Safety and security while dating wealthy men were most important to Sybil. One night not too many years ago Sybil and I returned to her home after an outing. She continued to drink white wine, with two little white onions in each glassful, and out of nowhere she told me she preferred married men to bachelors as lovers because they are safer. I asked what she meant. Sybil said married men are the safest dates as they have to be home at night and are highly unlikely to become overly attached to her. Oh they might love the sexual freedom she offered, might love the attention and her playful bathing of them, and might even feel a tinge of jealousy when she was out with another man. But Sybil knew all those concerns washed away with a slip of her hand along their cheek or thigh, for they knew her attention to them at that moment was exclusive.
Considering all aspects of Sybil, including her faults, it was her sureness and acceptance of who and what she was as a person which intrigued me throughout the years we were friends. She had spunk, was one of the most brilliant women I ever met, and one of the most outrageous. Over time I came to look upon our friendship as a safe relationship for her, a haven amongst the thousands of male relationships whose fingerprints littered her bed-sheets.
Yes, Sybil had spunk. She was truly remarkable. Sybil was a formidable foe when angered, for she had a vocabulary equal to the Random House Dictionary, was tenacious in her business dealings, possessed a photographic memory capable of recalling the most minute details or lyrics of a romantic song, and was the first woman I met who became a success mixing business with pleasure. A feminist in the likes of Cher and Katherine Hepburn, she was as independent-minded as both. She strove to puncture the societal notion that sex for women was purely for propagation in marriage and male sexual satisfaction.
But she could be cruel around pretentious people or men she considered weak, weak in the sense they failed to stand up for themselves. It was after her mental breakdown she changed her perspective of weak men from one of despise to one of their needing guidance toward personal and professional realization which only she could offer.

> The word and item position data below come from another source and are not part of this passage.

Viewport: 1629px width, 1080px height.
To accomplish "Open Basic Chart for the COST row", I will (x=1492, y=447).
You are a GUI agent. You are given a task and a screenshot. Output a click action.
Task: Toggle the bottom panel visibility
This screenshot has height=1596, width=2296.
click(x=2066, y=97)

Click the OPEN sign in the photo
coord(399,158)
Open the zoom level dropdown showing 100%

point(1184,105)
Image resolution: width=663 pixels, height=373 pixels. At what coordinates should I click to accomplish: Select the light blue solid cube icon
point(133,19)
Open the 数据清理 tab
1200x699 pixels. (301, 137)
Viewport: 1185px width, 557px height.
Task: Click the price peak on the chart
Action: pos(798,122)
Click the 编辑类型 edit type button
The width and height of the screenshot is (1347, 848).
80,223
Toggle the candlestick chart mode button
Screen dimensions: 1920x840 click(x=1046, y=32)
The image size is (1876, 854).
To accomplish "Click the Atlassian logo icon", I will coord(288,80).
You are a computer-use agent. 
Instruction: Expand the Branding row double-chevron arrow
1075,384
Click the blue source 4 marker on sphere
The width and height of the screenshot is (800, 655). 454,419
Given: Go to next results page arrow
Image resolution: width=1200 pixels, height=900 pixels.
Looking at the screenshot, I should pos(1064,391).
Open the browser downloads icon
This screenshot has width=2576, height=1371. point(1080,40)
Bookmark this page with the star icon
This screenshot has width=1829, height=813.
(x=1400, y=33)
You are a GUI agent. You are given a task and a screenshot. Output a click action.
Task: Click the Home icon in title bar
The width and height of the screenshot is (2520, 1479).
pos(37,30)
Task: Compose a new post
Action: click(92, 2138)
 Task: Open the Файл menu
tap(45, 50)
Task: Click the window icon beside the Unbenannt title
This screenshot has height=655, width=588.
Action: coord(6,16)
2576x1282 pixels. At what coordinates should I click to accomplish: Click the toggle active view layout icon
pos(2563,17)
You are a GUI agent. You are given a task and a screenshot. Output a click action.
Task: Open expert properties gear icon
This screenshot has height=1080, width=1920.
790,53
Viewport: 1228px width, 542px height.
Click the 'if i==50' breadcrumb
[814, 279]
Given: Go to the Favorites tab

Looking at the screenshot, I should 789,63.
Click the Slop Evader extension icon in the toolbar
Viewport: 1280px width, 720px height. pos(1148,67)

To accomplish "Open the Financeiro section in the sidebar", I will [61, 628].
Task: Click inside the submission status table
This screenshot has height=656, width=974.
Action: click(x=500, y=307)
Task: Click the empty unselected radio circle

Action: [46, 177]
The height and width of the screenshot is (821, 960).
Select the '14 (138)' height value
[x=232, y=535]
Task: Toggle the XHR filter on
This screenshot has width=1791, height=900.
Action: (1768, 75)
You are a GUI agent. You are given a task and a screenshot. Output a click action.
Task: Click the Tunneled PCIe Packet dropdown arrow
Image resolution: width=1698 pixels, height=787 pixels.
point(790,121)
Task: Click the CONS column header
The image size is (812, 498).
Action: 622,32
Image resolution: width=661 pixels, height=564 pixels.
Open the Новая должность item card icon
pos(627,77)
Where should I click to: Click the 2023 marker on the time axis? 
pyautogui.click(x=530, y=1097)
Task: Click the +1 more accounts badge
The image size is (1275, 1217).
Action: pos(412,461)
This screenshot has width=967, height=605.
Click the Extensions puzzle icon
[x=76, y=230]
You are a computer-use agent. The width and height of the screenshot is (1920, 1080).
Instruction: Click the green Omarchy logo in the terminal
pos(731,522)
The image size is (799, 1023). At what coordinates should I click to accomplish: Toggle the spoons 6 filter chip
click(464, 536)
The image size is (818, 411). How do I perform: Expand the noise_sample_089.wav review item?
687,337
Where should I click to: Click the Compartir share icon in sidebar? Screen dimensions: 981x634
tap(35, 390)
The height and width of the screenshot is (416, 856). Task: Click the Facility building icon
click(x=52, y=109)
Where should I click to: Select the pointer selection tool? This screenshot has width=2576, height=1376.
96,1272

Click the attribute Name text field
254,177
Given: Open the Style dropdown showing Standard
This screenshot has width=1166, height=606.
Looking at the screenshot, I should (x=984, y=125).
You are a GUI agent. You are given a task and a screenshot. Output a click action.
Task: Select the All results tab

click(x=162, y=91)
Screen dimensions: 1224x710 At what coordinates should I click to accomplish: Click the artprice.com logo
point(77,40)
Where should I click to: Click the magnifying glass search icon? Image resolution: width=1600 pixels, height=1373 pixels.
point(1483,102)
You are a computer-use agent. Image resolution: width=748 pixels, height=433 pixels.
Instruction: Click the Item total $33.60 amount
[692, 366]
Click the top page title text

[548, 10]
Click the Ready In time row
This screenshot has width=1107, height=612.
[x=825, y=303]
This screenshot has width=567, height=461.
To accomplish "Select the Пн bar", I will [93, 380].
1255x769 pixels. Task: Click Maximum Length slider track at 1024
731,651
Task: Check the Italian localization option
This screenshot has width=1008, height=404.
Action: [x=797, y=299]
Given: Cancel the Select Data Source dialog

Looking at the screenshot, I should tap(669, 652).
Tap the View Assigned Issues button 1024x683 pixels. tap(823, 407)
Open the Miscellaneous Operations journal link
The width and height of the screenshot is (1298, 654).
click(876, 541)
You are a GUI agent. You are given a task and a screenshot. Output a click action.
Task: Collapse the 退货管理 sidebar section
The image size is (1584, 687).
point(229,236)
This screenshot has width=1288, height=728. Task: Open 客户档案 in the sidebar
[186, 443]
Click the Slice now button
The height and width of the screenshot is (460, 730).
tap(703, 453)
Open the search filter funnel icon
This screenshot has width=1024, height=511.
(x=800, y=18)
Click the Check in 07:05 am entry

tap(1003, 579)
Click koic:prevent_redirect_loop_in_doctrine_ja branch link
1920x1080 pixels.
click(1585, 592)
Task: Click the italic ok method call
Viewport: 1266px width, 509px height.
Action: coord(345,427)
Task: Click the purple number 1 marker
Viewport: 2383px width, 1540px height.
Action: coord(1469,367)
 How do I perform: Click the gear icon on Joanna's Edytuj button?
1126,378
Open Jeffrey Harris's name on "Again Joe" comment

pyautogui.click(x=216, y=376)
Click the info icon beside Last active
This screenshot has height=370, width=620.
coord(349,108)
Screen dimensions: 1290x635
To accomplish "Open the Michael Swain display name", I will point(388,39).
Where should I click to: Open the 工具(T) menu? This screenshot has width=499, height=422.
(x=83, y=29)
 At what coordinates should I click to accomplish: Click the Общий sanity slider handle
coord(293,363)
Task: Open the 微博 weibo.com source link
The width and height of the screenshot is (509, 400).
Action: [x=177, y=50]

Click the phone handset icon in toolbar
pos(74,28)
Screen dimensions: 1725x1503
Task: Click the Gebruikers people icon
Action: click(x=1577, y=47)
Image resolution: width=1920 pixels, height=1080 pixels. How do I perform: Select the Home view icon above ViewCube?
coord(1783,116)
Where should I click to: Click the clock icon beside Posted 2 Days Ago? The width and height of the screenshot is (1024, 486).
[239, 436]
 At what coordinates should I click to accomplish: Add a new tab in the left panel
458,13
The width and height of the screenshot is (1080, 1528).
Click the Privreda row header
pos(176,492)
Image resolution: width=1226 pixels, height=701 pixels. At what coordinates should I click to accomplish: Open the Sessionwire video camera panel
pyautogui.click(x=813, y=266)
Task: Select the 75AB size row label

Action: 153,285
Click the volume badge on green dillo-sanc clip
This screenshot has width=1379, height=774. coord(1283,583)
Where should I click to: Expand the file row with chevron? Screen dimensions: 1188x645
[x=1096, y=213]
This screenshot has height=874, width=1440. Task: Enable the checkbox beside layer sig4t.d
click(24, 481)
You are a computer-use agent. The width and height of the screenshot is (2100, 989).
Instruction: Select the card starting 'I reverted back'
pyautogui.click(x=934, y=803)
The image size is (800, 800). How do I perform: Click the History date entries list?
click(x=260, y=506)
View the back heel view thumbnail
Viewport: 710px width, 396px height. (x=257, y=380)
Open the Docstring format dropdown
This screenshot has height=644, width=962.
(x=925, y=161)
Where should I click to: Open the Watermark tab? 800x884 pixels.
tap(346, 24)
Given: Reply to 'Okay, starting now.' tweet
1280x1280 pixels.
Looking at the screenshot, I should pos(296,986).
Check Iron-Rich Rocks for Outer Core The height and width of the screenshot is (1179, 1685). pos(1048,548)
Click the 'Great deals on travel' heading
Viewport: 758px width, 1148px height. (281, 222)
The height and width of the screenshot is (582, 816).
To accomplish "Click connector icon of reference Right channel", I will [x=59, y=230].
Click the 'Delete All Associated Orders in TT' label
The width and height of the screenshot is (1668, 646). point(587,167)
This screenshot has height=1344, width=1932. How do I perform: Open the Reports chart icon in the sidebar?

During her youth Sybil used her natural beauty like a Venus flytrap, trapping males then chewing them up with her intellect and business acumen. She despised superficiality and pretentiousness, and on more than one occasion at some lounge festooned with eager young lawyers and/or businessmen out on the prowl, she would get this rascally look on her face then announce to me she was ‘going to pop some pompous prick’. A welcoming smile, a nod, or a gesture of her hand aimed at her prey always resulted in acceptance. Before the night was out she’d left her inevitable life lessons like maggots gnawing on the greatly diminished ego of her target.